Gilman was a writer, editor, economist, and theorist who advocated for women's suffrage, economic independence, birth control and the transformation of domestic life, as well as democratizing everyday culture and relationships. Her skill, Sheila Rowbotham observes, "lay in elaborating the ordinary annoyances of women’s lives into topics of intellectual debate, while making utopia seem like a new common sense." She is perhaps best known for her striking short story The Yellow Wallpaper (1890) chronicling the mental breakdown and physical crisis provoked by the constraints of being a wife and mother.

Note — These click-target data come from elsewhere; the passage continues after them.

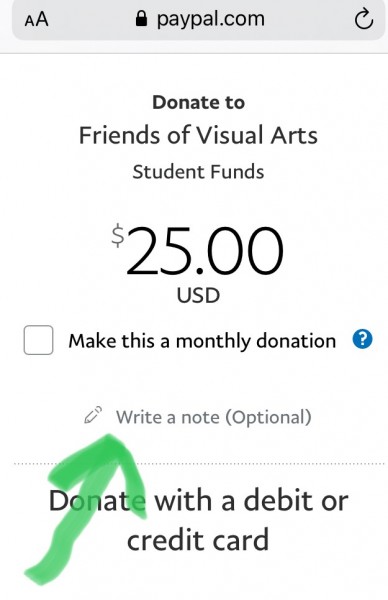The height and width of the screenshot is (600, 388).
Task: Click the pencil icon beside Write a note
Action: 93,415
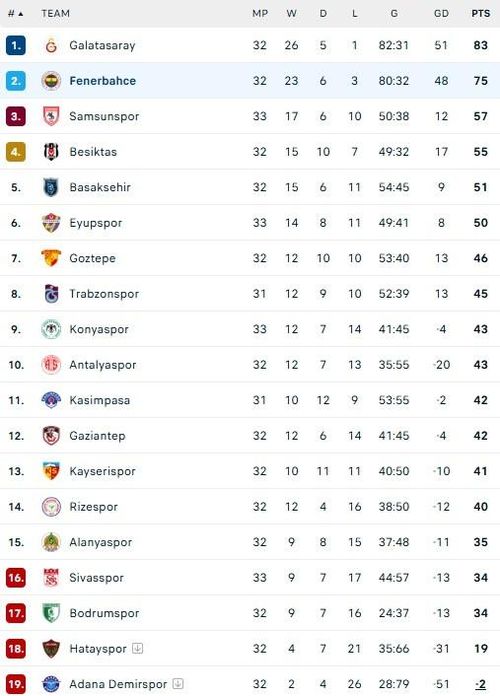Click the deduction icon beside Adana Demirspor
The height and width of the screenshot is (696, 500).
[x=178, y=684]
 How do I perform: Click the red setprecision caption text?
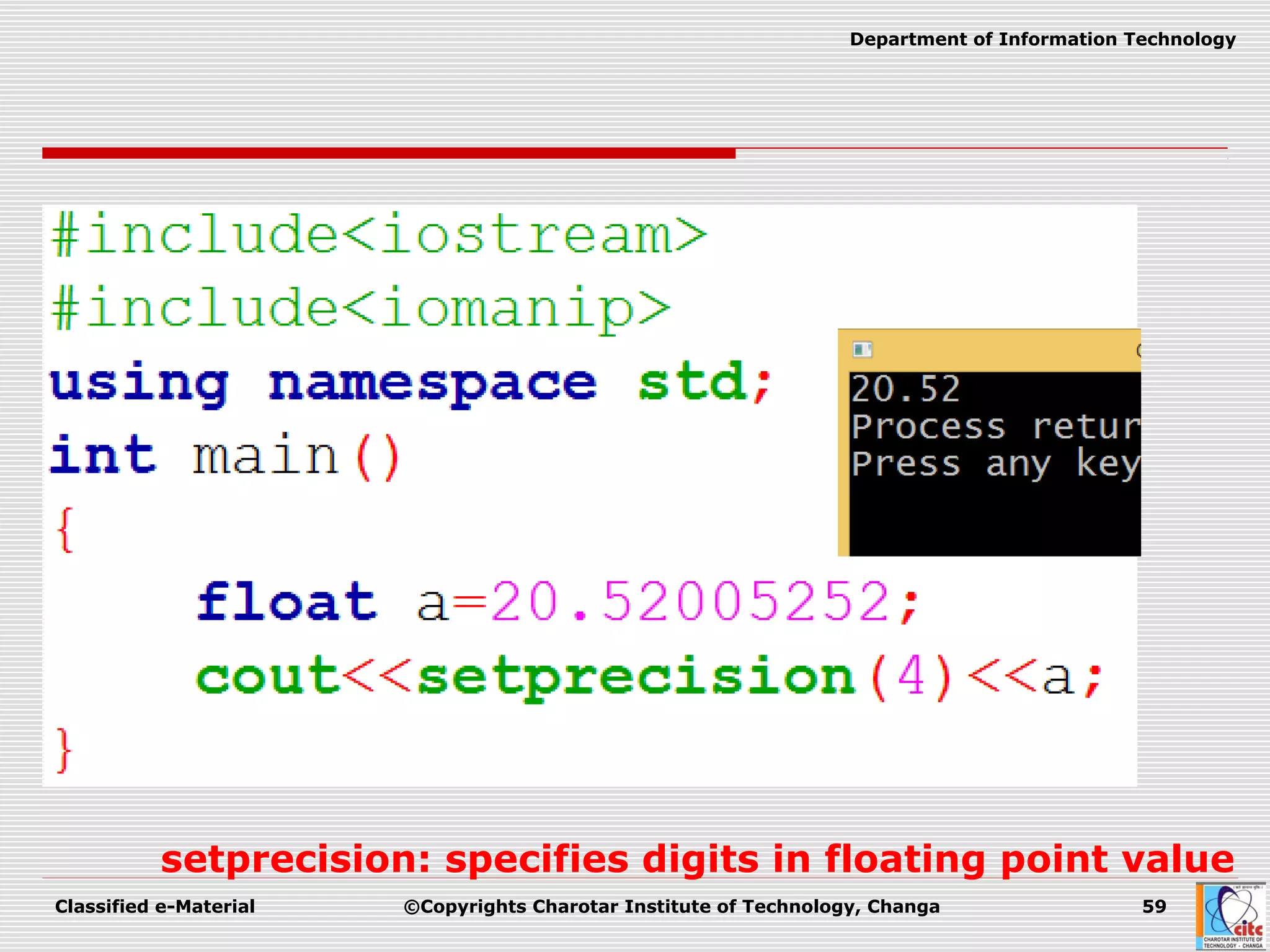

Charlotte Perkins Gilman at her desk writing, ca. 1916-1922

Charlotte Perkins Gilman always travelled with two books in her trunk: Walt Whitman’s Leaves of Grass and Olive Schreiner’s Dreams. She wouldn’t have been surprised that it is Whitman we know still, though she may have been disappointed that Schreiner’s dedication – ‘To a small girl-child, who may live to grasp somewhat of that which for us is yet sight, not touch’ – has not been more fully realised. Gilman saw herself as a ‘transition woman’, borrowing the term from Schreiner. Her generation, middle-aged at the turn of the 20thcentury, would, she thought, suffer and sacrifice for the benefit of their daughters: they – or at least she – would dedicate themselves to activism; carving out a place for women in the world. ‘Work first, Love next,’ she wrote, ‘the world’s Life first, my own life next.’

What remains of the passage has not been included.